A PEO (Professional Employer Organization) is a US co-employment service that becomes the employer of record for tax and benefits purposes while you retain day-to-day management, giving small businesses access to Fortune-500-grade HR, payroll, and benefits.

What a PEO is and why US companies use them

A PEO is a uniquely US arrangement called co-employment. You stay the "worksite employer" (you hire, fire, manage). The PEO becomes the "administrative employer" — they file payroll taxes under their FEIN, sponsor the 401(k), negotiate group health insurance as if your 10 employees were part of their 100,000-employee pool.

The benefit is pricing power. A 10-person startup cannot get the health-insurance rates that Gusto or TriNet or Rippling can negotiate. Joining a PEO gives you access to those rates without building an HR department.

PEO vs EOR — the main confusion

The terms get conflated constantly because both involve a third party as "employer." The difference matters legally.

DimensionPEOEOR
GeographyUS onlyAny country (except US, usually)
Legal relationshipCo-employmentSole employer
Client needs own entity?YesNo
Who owns the employment contract?Client + PEO jointlyEOR alone
Typical use caseUS SMB outsourcing HRInternational hiring without entity

When to use a PEO

PEOs win for small-to-mid US companies (5-150 employees) that want enterprise-grade HR but cannot justify a full HR team. Above 150 people, internal HR usually becomes more cost-effective.

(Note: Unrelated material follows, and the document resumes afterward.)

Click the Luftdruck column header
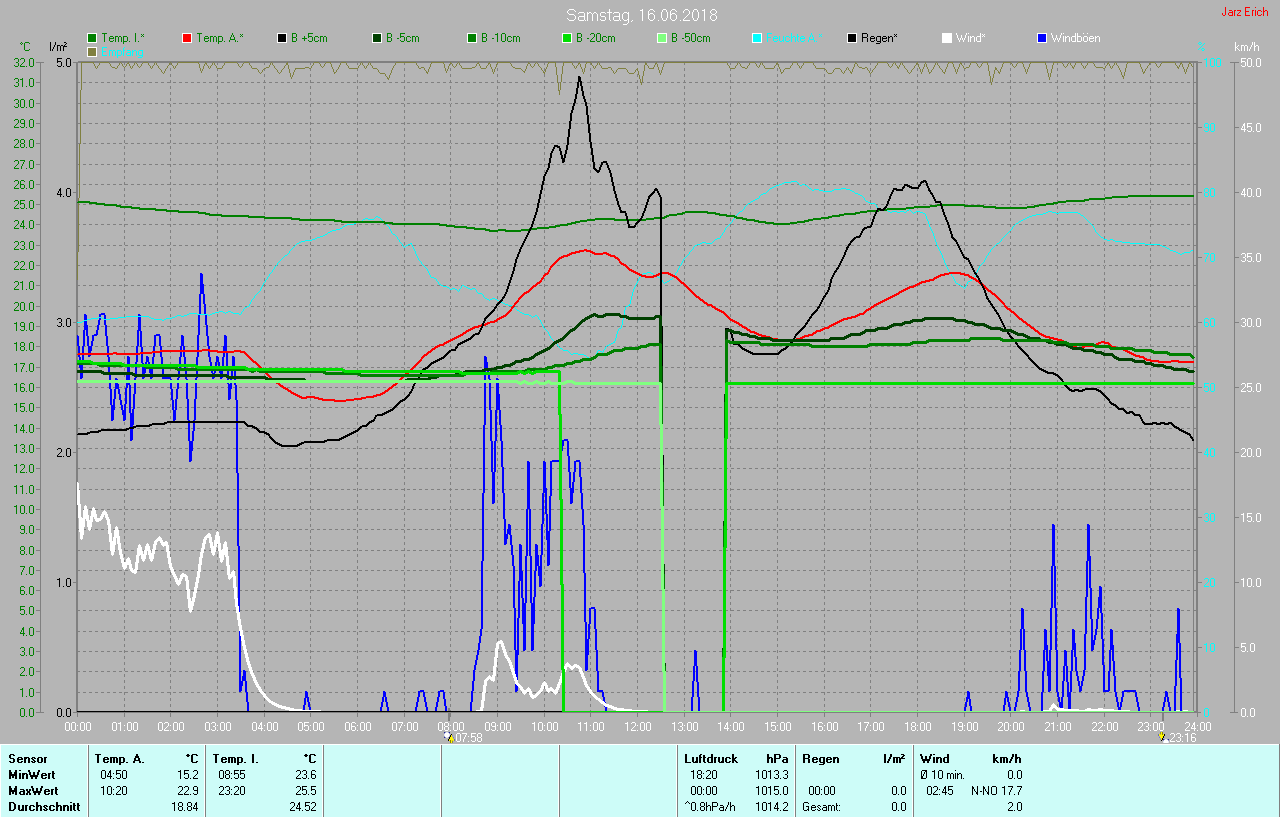1280x817 pixels. tap(709, 759)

  • You have 5-150 US employees and no in-house HR
  • You want access to better health insurance rates than a small-group policy
  • You are expanding to new US states and do not want to register payroll in each
  • You want 401(k) access without administering the plan yourself
  • Workers' comp and unemployment tax rates are high and a PEO can blend them down

PEO pricing

Two pricing models. "Per employee per month" (PEPM): $80-$200/employee/month plus the cost of benefits they administer. "Percentage of payroll": 2-11% of gross payroll, which is better for lower salaries but gets expensive fast for high-salary teams.

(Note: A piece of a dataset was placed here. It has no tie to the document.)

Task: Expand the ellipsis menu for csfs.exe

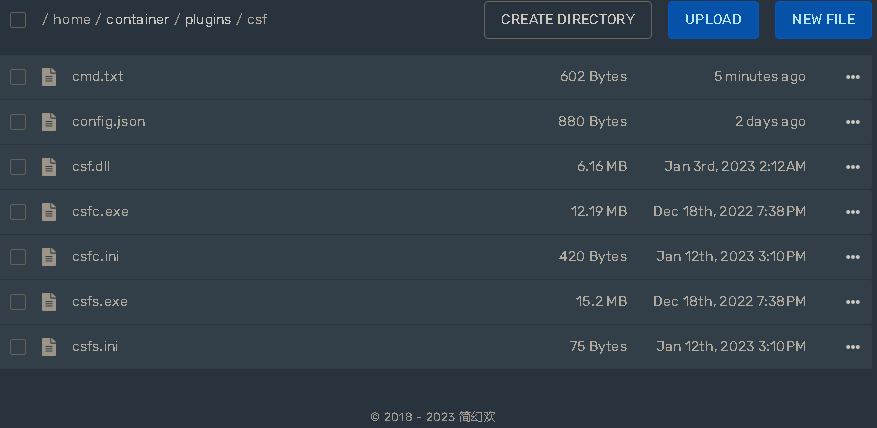Action: [x=852, y=302]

Watch for: termination fees, benefit-continuation surprises when you leave (COBRA is your problem, not theirs), and FSA/HSA forfeitures during transitions. Always ask what happens to unused benefit contributions if you exit mid-year.

Risks and downsides

PEOs lock you into their tech, their benefits broker relationships, and their compliance calendar. Exiting a PEO mid-year is painful because payroll YTD totals, W-2 issuance, and retirement-plan balances all sit with them.

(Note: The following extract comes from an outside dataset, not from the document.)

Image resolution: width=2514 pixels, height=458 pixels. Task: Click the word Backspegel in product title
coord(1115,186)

  • Exit friction: changing PEOs or going off-PEO is easiest at year-end. Mid-year switches create W-2 complications.
  • Benefit rate instability: your rates are blended with the PEO's other clients. A bad claims year across the pool raises yours.
  • Limited customization: you get the PEO's benefit menu, not exactly what you want.
  • Data portability: employee records, performance reviews, and docs are in the PEO's system. Export them regularly.

Frequently asked questions

Do I still need my own EIN if I use a PEO?

Yes. You file W-2s under the PEO's EIN (for certified PEOs this is cleaner legally), but you still need your own EIN for corporate tax filings, state registration, and contracts.

Is a PEO the same as HR outsourcing?

Not quite. HR outsourcing typically means you contract HR services (recruiting, compliance, training) but your employees stay fully yours. A PEO co-employs — meaning they are on the payroll-tax filings as joint employer.

Can a PEO help me hire internationally?

Most cannot — PEO is a US legal construct. For international hiring, use an EOR instead. Some newer providers (Rippling, Deel) offer both PEO and EOR under one roof.

How much does a PEO cost?

Typical range: $80-$200 per employee per month (flat) or 2-11% of payroll. A 20-person team usually pays $1,500-$3,500/month for PEO services plus the cost of benefits. Compare to $50K-$100K/yr for an in-house HR manager.

What is a certified PEO (CPEO)?

A PEO certified by the IRS under the 2014 Small Business Efficiency Act. CPEOs get clearer tax treatment — notably the PEO, not the client, is liable for federal employment tax. Prefer CPEOs where available.

Can I switch PEOs?

Yes, but aim for January 1 transitions to avoid dual W-2 issuance. Budget 60-90 days for implementation. Benefits will reset, which can cause disruption for employees with accumulated deductibles.